El PLC ante una gran oportunidad

La sanción que dictó este lunes el Departamento de Estado de Estados Unidos (EE. UU.) contra Arnoldo Alemán y algunos de sus familiares más importantes, ha venido a facilitarle al Partido Liberal Constitucionalista (PLC) la indispensable pero por largo tiempo postergada tarea de quitarse de encima la pesada carga negativa de su caudillo y presidente honorario, a fin de regenerarse y limpiar su desteñida imagen política ante la población democrática de Nicaragua.

Es evidente que por la relevancia del caso el propio secretario de Estado de EE. UU., Mike Pompeo, dio a conocer la sanción al caudillo del PLC y a tres personas de su más cercano entorno familiar. La sanción —que podría ser mantenida o revocada por el gobierno demócrata de Joe Biden que tomará posesión el 20 de enero próximo—, es mínima, se limita a no dejarles entrar al territorio estadounidense pero tiene una poderosa significación política.

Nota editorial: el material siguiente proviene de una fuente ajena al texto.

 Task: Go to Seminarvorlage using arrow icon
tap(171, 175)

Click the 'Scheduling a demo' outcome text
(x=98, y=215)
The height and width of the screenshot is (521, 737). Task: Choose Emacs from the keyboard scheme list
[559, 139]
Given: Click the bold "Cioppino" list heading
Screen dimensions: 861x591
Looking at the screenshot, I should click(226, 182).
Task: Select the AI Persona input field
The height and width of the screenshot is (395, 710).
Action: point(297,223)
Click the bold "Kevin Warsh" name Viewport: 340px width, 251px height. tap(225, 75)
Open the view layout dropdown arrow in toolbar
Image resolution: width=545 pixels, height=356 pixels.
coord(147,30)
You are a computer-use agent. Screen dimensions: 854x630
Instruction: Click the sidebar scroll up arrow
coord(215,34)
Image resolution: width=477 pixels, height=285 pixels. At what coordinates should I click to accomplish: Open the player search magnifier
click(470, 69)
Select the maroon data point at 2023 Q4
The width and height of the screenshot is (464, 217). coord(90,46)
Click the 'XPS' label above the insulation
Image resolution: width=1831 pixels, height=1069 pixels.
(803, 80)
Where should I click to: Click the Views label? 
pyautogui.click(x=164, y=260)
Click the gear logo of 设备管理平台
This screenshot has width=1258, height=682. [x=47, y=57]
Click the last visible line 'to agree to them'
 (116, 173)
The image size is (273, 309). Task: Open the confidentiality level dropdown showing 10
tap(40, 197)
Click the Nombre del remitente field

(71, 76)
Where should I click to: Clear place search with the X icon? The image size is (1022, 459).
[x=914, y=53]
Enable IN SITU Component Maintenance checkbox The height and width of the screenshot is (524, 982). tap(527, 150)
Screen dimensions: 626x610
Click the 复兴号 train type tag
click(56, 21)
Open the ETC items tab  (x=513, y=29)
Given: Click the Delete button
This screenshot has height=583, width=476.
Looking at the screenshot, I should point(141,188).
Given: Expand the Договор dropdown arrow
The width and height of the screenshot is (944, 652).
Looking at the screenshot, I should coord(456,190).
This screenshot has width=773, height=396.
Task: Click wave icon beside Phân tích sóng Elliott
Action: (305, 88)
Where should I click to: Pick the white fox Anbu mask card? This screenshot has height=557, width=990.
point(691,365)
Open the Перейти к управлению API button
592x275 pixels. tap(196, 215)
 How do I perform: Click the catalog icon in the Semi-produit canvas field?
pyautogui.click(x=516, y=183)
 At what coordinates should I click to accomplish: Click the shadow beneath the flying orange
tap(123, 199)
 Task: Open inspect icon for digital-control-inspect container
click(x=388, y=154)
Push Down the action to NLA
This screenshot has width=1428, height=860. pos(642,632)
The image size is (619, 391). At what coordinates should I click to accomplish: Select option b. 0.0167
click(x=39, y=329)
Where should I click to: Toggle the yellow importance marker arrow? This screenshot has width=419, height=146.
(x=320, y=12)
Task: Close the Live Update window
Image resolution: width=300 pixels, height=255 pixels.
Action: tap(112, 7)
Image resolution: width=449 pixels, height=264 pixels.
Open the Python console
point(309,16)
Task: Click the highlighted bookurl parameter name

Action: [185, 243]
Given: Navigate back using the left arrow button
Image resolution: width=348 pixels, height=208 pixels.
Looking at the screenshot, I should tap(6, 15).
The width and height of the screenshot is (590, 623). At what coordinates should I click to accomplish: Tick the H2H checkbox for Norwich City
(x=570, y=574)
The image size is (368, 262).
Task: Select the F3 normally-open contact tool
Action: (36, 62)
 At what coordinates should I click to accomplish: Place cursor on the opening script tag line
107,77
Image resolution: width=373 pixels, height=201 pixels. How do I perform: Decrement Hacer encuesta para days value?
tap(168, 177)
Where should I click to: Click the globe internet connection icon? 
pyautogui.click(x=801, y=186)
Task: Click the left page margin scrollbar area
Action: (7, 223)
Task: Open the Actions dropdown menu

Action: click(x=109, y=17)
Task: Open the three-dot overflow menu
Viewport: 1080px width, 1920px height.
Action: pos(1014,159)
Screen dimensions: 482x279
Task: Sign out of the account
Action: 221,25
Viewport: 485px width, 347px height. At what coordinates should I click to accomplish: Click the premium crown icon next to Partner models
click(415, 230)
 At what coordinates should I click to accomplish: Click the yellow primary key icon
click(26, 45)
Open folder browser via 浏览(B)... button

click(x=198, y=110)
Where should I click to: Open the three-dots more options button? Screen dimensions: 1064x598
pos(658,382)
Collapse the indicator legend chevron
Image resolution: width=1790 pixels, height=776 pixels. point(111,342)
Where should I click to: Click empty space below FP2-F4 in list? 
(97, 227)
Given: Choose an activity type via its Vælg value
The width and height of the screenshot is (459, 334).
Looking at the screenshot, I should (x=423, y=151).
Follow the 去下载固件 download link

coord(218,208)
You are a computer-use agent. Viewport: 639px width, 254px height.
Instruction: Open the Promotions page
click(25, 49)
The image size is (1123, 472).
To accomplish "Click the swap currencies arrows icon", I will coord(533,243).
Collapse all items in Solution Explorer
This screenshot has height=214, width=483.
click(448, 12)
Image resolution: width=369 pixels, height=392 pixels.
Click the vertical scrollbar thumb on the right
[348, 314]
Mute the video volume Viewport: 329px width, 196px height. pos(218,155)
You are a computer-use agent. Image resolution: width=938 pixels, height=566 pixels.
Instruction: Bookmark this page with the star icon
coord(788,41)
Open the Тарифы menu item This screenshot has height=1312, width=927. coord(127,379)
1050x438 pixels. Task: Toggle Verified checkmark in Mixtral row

Es obvio que con la sanción a Alemán, antes de despedirse del gobierno el presidente Donald Trump ha querido dejar claro que no solo la corrupción activa tiene que ser castigada, sino también la pasiva, la que se arrastra de un gobierno anterior de Nicaragua y porque además fue la sustancia del pacto del PLC con el FSLN que le permitió a Daniel Ortega recuperar el poder político y restaurar la dictadura.

Pompeo dice en su declaración que si bien esta sanción a Alemán “se basa en hechos durante su mandato”, su corrupción “continúa resonando en Nicaragua hoy. Con esta designación (sanción ) —agrega el secretario de Estado—, “reafirmo la importancia de la rendición de cuentas y la transparencia en las instituciones democráticas de Nicaragua”. Y destaca que “esta designación reafirma el compromiso de Estados Unidos de apoyar reformas políticas clave para las instituciones democráticas de Nicaragua.

Entre las instituciones democráticas del país se encuentran los partidos políticos, consagrados constitucionalmente como los instrumentos para la participación de los ciudadanos en el ejercicio del poder político d el Estado. Y cuando se habla de desprestigio, pérdida de confianza de la ciudadanía en los partidos políticos, inclusive de su bancarrota moral, el PLC es el primero o el único en el que se piensa, después del Frente Sandinista.

Precisamente por eso es que uno de los motivos que ha aducido la Alianza Cívica para separarse de la Coalición Nacional, es la participación en esta de un PLC que sigue usufructuando cargos en el Estado a los que accedió gracias al pacto con Daniel Ortega y el Frente Sandinista y que lo hacen parte evidente de la dictadura, no de la oposición.

En realidad, para ser considerado como un verdadero y confiable partido de la oposición, el PLC debió dejar los cargos que desempeña en el engranaje del poder dictatorial de Daniel Ortega, particularmente en el poder judicial y la Contraloría, manteniendo tal vez su representación en el Legislativo por alguna conveniencia política —considerando que en la Asamblea Nacional se tendrá que discutir y aprobar la reforma electoral—, pero en acuerdo con los demás sectores de la oposición y con su consentimiento.

Es más, esa es una condición que desde el primer momento debieron haber puesto la Alianza Cívica y la Unidad Nacional Azul y Blanco (UNAB), pero ya que no lo hicieron ahora deben hacerlo. Aunque la verdad es que el PLC, por su propia voluntad y sobre todo por su conveniencia y el interés de la oposición, debería aprovechar la oportunidad que le brinda la sanción estadounidense para quitarse de encima a Alemán y su rosca de poder.